With many of those in sports taking to their social media accounts to share news, how is this changing the relationship dynamic with media outlets and the PR professionals who work with them?
It can certainly create tension between PR professionals and media outlets (beyond what already may exist). The so-called “traditional” outlets always want the ability to break news, or at the very least, to shape and craft it at their own pace and with the level of detail and depth that is expected of best-in-class reporting. They also want ready access to the subject of the news. For the PR professional, there has always been that need to provide balance between your client, and what is in their best interests, and needs and expectations of the media (which can vary from outlet to outlet, or even individual to individual). The ability of a PR professional to manage that balance goes a long way toward the trust they build and maintain with the media. It can be a very delicate balancing act, especially when your client is high profile, frequently creating and managing news, and increasingly adept at social media.
What opportunities and challenges do these areas present for PR professionals and how can we be more effective in our communication strategies?
Quite often, you need to develop an overarching strategy that addresses social media and a strategy that addresses “traditional media.” And they need to complement one another, not be in conflict.

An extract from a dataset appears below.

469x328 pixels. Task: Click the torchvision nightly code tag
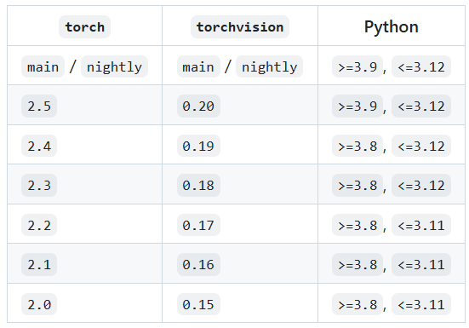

This can pose a number of challenges, ranging from a brand or athlete’s desire to favor social media to traditional media outlets, concerns that are being overlooked or treated as a less a priority as they once were. Knowing that many journalists rely on an athlete or team/organization’s for news, and in turn, will react and respond to that news via their own social channels, PR professionals need to be prepared to demonstrate the ability to move at a very fast pace and adjust, course correct, shape or build upon the news emanating from their client. One false step could be a disaster.

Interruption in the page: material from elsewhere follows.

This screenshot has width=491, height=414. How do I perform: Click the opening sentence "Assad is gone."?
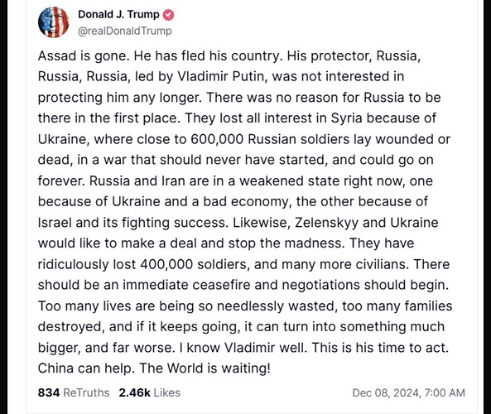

How are new media outlets and platforms shifting coverage in the sports industry from the more commonly practiced traditional media relations and what can we expect to see more of in the future?
Firstly, not all outlets can be considered “media.” Bloggers and other influencers increasingly play a critical role in engaging with your target audience. The type of content that motivates them (and their followers) can be very different than what motivates a member of the “traditional” media. You can be much more targeted in your approach with influencers and even engage them, with some form of compensation (which, according to FTC guidelines, must be transparent and divulged openly to their audience). Secondly, the entire approach to the release and timing of news and other content has shifted. Everything is now planned with a “real time” cadence. Traditional deadlines don’t really exist online. News can move and morph at any time. Secondly, the role of influencers, be they athletes or other sports personalities, will play an increasingly critical role in the way news is released and stories are crafted and told, be it locally or globally. This was evident in the way Kevin Durant announced his signing with Golden State via the Players’ Tribune. Expect platforms like this as well as athlete and brand’s owner content channels to play a greater role in the way we consumer content. And notice that I said “content.” It’s no longer enough to say “coverage.”
Bryan Harris has spent more than 30 years in the marketing communications industry and has inspired a generation of professionals with his insight, strategic counsel and thought leadership. He joined Taylor in 1989 and has managed a wide variety of accounts for leading global brands such as Bristol-Myers, GSK, Gillette, MasterCard, and Pitney Bowes.